## Work instruction
From the line with "Select the warehouse" to the line with "Given: Select the 初狩PA（上り） row label", output every line below exactly, both ends included. Skip the pictures.

## Records for the exercise
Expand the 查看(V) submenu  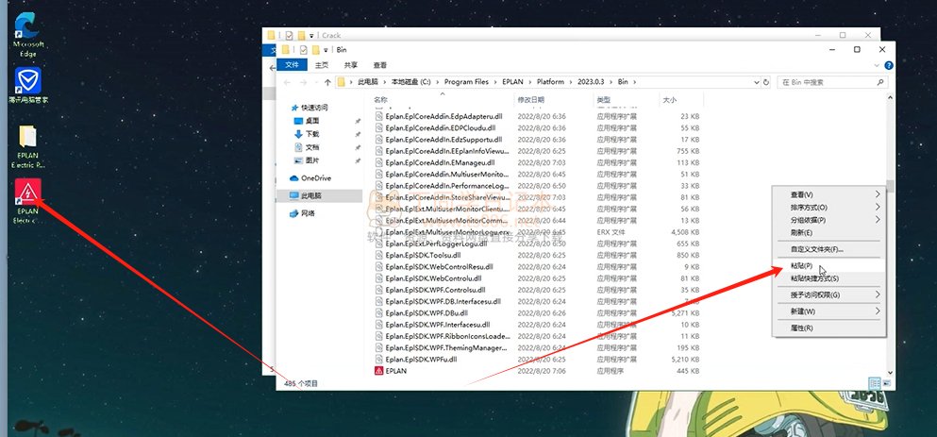(x=802, y=194)
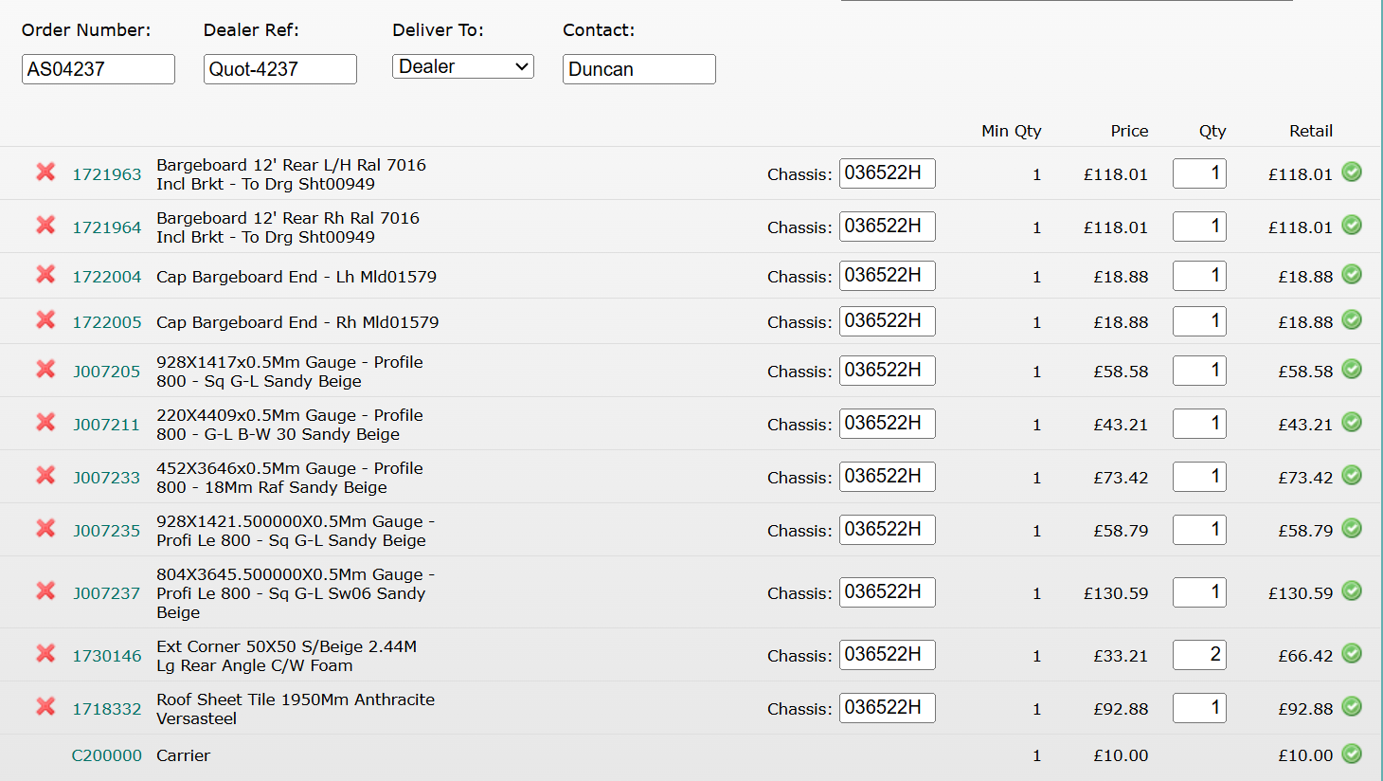The width and height of the screenshot is (1383, 781).
Task: Remove item 1721963 with red X icon
Action: [45, 173]
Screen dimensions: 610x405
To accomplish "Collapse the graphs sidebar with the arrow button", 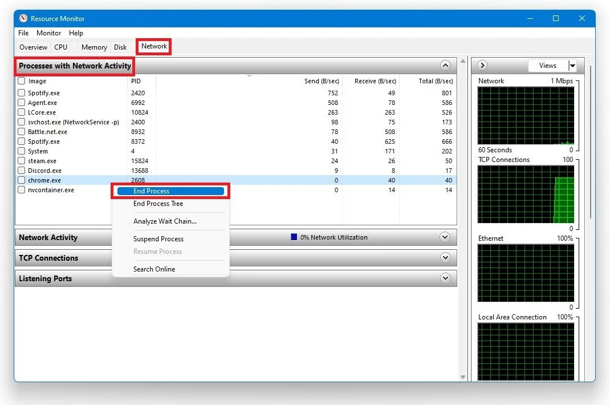I will coord(482,65).

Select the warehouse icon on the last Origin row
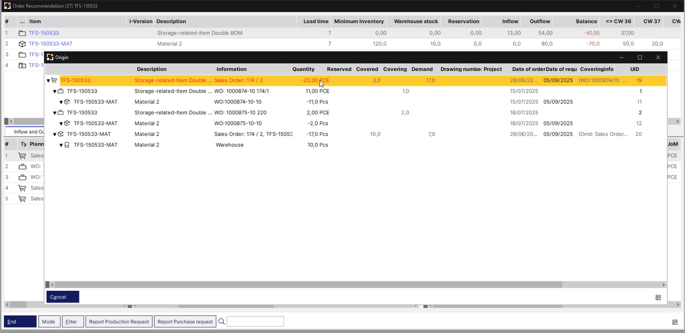[67, 145]

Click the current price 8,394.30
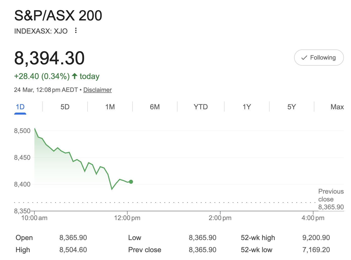click(49, 58)
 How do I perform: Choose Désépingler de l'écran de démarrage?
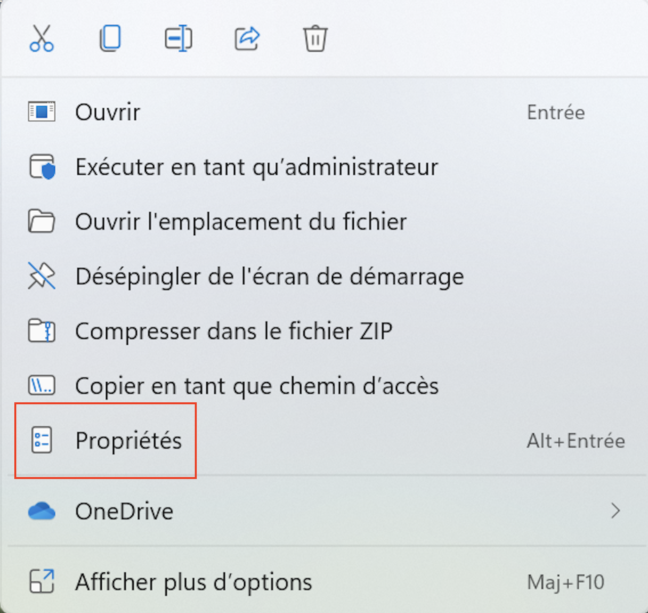[270, 276]
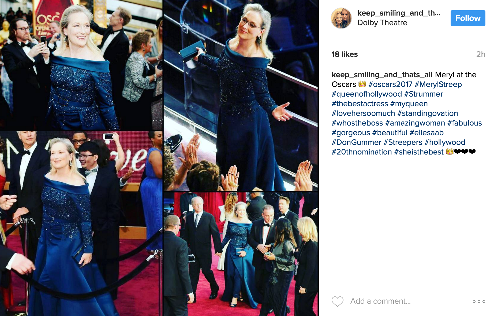Open the #oscars2017 hashtag
494x316 pixels.
point(390,84)
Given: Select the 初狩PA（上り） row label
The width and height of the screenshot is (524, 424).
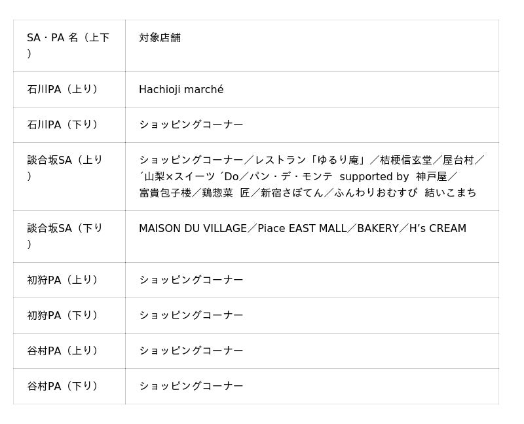Looking at the screenshot, I should [x=62, y=280].
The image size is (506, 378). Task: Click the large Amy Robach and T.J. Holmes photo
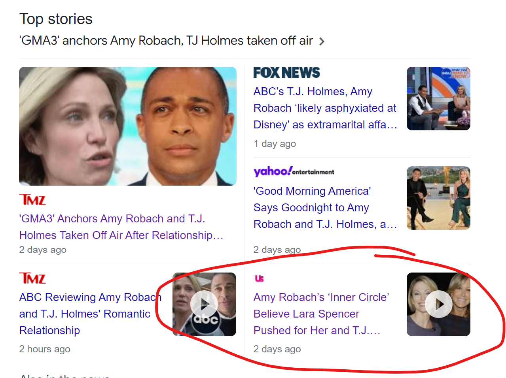click(x=128, y=126)
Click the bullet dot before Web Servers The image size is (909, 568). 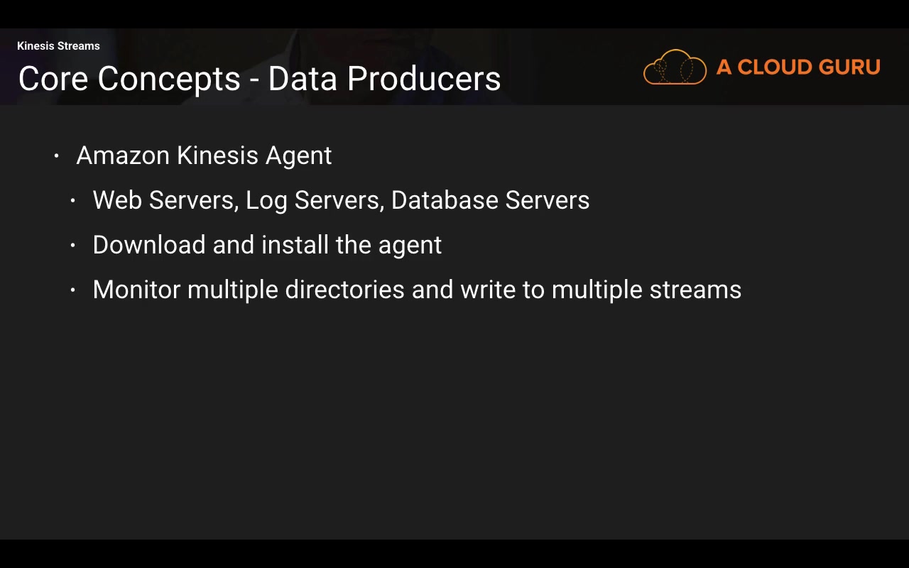pyautogui.click(x=72, y=201)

## Final answer
Select the warehouse icon on the last Origin row
[67, 145]

Click the current price 8,394.30
click(49, 58)
 How do I perform: Choose Désépingler de l'écran de démarrage?
[270, 276]
Open the #oscars2017 hashtag
494x316 pixels.
point(390,84)
Given: Select the 初狩PA（上り） row label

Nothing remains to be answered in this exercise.